B33Fr33 · 31/03/2021 18:23

That sounds an odd arrangement EVERY bank holiday?

But there's no reason why the NRP or RP can't take time to themselves.

AlexaShutUp · 31/03/2021 18:24

I assume that the NRP in this scenario msy actually be the OP's partner?

In any case, it sounds like the RP gets more than enough time to do their own thing - two solo holidays plus all day at home while the kids are at school.

The kids should be able to see more of the NRP if they wish to do so, and the NRP should be available to facilitate this. However, as the kids are teenagers, there isn't any reason why the NRP would need to take leave during holiday periods.

The NRP should be able to use some holiday for themselves as the RP gets tons of time to themselves in any case.

Salarymallory · 31/03/2021 18:24

You say RP
But on another thread you say that you have your step children EOW

SpongebobNoPants · 31/03/2021 18:24

So situation is NRP is a key worker and was unable to use full annual leave last year due to the pandemic and carried some over which had to be used before the end of the financial year (1st April) so has taken a few days this week off

OP posts:
Shinyletsbebadguys · 31/03/2021 18:25

I'm going to guess you are the OH of the NRP with your own children as RP. It is difficult because you seem to be avoiding clarifying the situation and your post is loaded.

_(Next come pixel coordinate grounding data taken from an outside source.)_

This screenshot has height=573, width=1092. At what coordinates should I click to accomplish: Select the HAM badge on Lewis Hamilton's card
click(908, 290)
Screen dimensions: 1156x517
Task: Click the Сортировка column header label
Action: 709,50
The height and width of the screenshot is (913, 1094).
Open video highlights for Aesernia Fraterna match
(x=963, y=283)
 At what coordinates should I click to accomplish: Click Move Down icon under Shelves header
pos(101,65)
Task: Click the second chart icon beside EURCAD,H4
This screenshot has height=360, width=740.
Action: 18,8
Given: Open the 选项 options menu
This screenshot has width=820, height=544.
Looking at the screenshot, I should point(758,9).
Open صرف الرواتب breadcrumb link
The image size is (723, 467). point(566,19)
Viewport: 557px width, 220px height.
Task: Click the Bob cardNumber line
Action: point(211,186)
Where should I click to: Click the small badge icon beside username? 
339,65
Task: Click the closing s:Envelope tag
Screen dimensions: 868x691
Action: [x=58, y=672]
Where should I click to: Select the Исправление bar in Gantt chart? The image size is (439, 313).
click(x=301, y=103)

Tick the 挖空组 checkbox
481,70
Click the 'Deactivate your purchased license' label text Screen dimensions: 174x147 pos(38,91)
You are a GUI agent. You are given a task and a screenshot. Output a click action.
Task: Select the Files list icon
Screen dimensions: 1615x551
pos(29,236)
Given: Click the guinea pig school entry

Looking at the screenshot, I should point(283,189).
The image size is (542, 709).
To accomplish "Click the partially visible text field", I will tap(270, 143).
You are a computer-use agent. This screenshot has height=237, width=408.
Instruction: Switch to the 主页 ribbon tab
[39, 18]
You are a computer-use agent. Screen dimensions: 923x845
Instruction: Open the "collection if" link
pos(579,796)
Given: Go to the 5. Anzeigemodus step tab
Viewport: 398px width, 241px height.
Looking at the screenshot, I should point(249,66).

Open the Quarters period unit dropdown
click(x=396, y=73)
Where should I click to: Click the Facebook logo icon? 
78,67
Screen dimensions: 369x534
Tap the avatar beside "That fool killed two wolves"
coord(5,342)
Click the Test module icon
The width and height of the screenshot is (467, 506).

That said , I am RP and Exdh has less contact than yours because of his work hours but No I definitely don't expect him to use all of his annual leave for contact. We ar egrown ups so we discuss what works and what doesn't. Exdh has been working through the pandemic and has had a really rough time. I have been out of work so was clear I didn't expect him to use his annual leave for contact in every case. The man needs a rest too. Everyone does.

However I am going back to work in two weeks and that changes things he is expected to step up as part of him , me and DP. We will all take annual leave to cover school holidays. None is expected to use every single day although I usually do.

You may get better responses if you are upfront about what the dynamics are. I know SP get a rough deal on MN but being coy isn't going to help responses because it is all a bit piecemeal.